D. H. LAWRENCE
O Amante de Lady Chatterley
Tradução e notas de António R.
Salvador
Prefácio de Octavio Paz
RELÓGIO D`ÁGUA EDITORES
O
HOMEM
David
Herbert Lawrence nasceu a 11 de Setembro de 1885, em Eastwood, Nottingham,
Grã-Bretanha, e faleceu em Vence, na França, em 2 de Março de 1930. Filho de um
mineiro e de uma professora primária, distinguiu-se desde cedo nos estudos,
ganhando uma bolsa para frequentar a Escola Superior de Nothingham, onde
estudou Pedagogia. Começou a trabalhar numa fábrica de instrumentos cirúrgicos,
mas contraiu uma pneumonia, e teve de parar por algum tempo, passando a
escrever. Desde jovem que revelou o seu interesse pelas letras. Em 1912 apaixona-se
por Frieda Weekley, casada com um professor universitário, mais velha do que
ele seis anos, e já com três filhos, e fugiu com ela para a Alemanha, de onde
ela era natural. Ali foi acusado de espião, sendo libertado por instância do
pai dela, que os mandou para a Itália. Casaram-se finalmente em 1914. Contudo, começaram
logo a dar-se mal, andaram pela Austrália, pela Nova Zelândia, Taiti, Ceilão,
depois vieram para o México e a seguir para os Estados Unidos. Ali, no retiro
do seu rancho em Toas, Novo México, entrou em conflito mais acirrado com a
mulher e juntou-se à pintora Dorothy Brett, mas não ficaria por aqui, ainda se
ligaria a Mabel Evans. Estes encontros e desencontros não o impediam de
escrever, até parece que o inspiravam. Na Grã-Bretanha, entre outros livros
escrevera Filhos e Amantes (1913) e Arco-Íris (1915), e pouco antes de partir,
Mulheres Apaixonadas (1921), na
Itália escreveu A Vara de Aarão
(1922), na Austrália Canguru, no
México, A Serpente Emplumada (1923),
de novo na Itália, em Florença, O Amante
de Lady Chatterley (1928).

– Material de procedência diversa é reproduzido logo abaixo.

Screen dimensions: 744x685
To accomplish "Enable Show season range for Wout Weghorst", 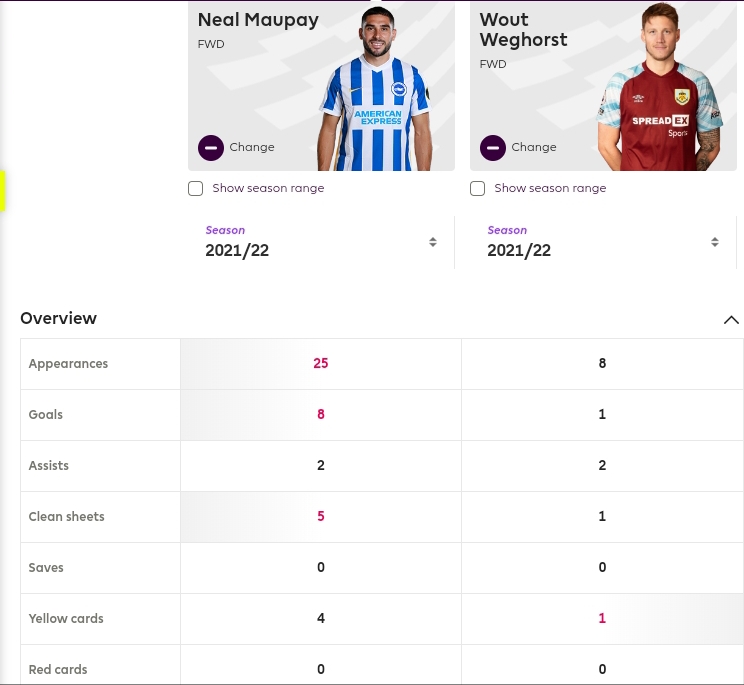I will tap(477, 188).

Enfraquecido com a pneumonia na juventude,
contraiu mais tarde a tuberculose, e morreria aos 44 anos. Três mulheres:
Frieda, Dorothy e Mabel disputaram o seu corpo. A viúva venceu o pleito, e o seu
futuro marido, Angelo Ravagli, a seu pedido mandou exumar e cremar o corpo,
cujas cinzas mandou vir para os Estados Unidos e as fez emparedar num pesado
bloco de cimento, que se encontra hoje depositado numa capela do chamado Rancho
de H. D. Lawrence, em Taos, um pouco a norte da cidade de Santa Fé, no Estado
do Novo México. O rancho é numa espécie de parque de poetas, aberto ao público.
A
OBRA
A obra de D. H. Lawrence é
vastíssima, não obstante ter falecido quando muito se esperaria dele, inclui
romances, poesias, peças de teatro, contos, livros de viagens, ensaios, crítica
literária, cartas e até traduções. Possuía dotes multifacetados de artista, fez
ainda algumas incursões como pintor surrealista. Lawrence ensaia reanalisar o
ideário do seu tempo, das suas numerosas cartas e dos seus ensaios, e mesmo os
romances, podem descortinar-se neles uma filosofia muito crente da pujança
vitoriana, da energia organizacional da revolução industrial, que viveu de
perto. As suas narrativas incluem frequentemente a descrição de sexo explícito,
e é obsessivo por relações desiguais em idade e situação. Socialmente punha-se ao
lado das classes superiores, que eram a prova do êxito do seu país, por vezes
longe dos valores democráticos – o ideário que vencia naquela época. Temos de
compreender que Platão, um farol grego da cultura ocidental, também seguia
essas ideias, de os mais aptos estarem à frente da política, e que até
idealizou uma cidade em que os filhos não saberiam quem eram os pais, com a
finalidade de combater o egoísmo familiar. E pensando assim Platão naquela
altura, não o costumamos ver criticado por isso. Destacam-se aqui três
romances:
– Filhos
e Amantes (1913)
–
Mulheres Apaixonadas (1920)
–O
Amante de Lady Chatterley (1928)
O
ROMANCE O Amante de Lady Chartterley
A actriz Joely Richardson como Lady Chatterley
PRINCIPAIS PERSONAGENS
– Constance
(Connie) (Lady Chatterley): Mais do que o seu amante, que dá nome ao livro, é ela
a personagem principal do romance. De estatura mediana, olhos azuis e cabelos
castanhos encaracolados, era uma mulher inteligente, mas um tanto insegura.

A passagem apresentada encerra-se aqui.